January 26th 2009 18:32
So, after going to Congress twice for a bailout and being approved for $13.4 BILLION taxpayer dollars, GM today announced that it will lay off 2,000 workers and halt production in several plants for weeks.

GM factory workers who get laid off typically get "sub pay," in which they receive unemployment benefits, and GM pays the difference, up to most of their salary, for 48 weeks.

After unemployment pay runs out, the laid-off workers would go into the jobs bank, where the company pays laid-off workers most of their pay and benefits while trying to find them jobs elsewhere.


Of course, GM is still required to report to Congress with a "viable" business plan on February 17th, but the question must be asked why the company gets to double-dip. If they are getting taxpayer dollars to keep running, why should taxpayers have to pay additional dollars for the unemployment and other benefits of GMs laid off employees? Shouldn't those costs be paid by GM out of the bailout they are receiving? And what about the economic consequences to the communities where GM is closing plants and reducing payroll? Will taxpayers be burdened with those costs, too?

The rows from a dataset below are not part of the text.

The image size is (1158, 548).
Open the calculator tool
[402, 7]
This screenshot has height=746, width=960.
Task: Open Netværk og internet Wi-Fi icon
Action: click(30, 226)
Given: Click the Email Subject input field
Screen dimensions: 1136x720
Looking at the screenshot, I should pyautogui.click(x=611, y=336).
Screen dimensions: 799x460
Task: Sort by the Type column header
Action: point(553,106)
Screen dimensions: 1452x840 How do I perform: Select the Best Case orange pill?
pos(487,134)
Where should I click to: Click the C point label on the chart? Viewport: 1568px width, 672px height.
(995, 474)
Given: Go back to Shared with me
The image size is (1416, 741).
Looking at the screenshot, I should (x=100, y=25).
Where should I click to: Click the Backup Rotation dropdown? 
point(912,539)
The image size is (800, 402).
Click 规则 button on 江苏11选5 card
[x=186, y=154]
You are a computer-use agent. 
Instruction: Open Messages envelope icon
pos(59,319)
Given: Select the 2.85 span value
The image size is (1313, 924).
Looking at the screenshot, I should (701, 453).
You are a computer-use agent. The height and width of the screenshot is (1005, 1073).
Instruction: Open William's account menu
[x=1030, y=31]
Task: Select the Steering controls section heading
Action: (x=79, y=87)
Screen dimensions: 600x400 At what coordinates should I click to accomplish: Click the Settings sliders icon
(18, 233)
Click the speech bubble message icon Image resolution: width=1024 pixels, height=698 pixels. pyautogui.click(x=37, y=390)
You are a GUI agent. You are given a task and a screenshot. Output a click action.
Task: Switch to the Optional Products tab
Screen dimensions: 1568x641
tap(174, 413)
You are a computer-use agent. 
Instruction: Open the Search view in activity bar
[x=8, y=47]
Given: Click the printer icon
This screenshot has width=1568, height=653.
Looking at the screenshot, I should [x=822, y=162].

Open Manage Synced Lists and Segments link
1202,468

It seems to me that the "trend" toward Socialism is becoming a slippery slope: As more company bailouts turn into "restructuring" including layoffs, the economic impact will be magnified, resulting in more calls for bailouts, etc. The government becomes not only the employer of last resort, but the investor of last resort, and the manager of last resort. The problem is that Congress has proven it cannot manage anything without tossing in a heaping handful of politics and pork-barrel priorities. So, will these bailouts really prove beneficial to the country? Doubtful.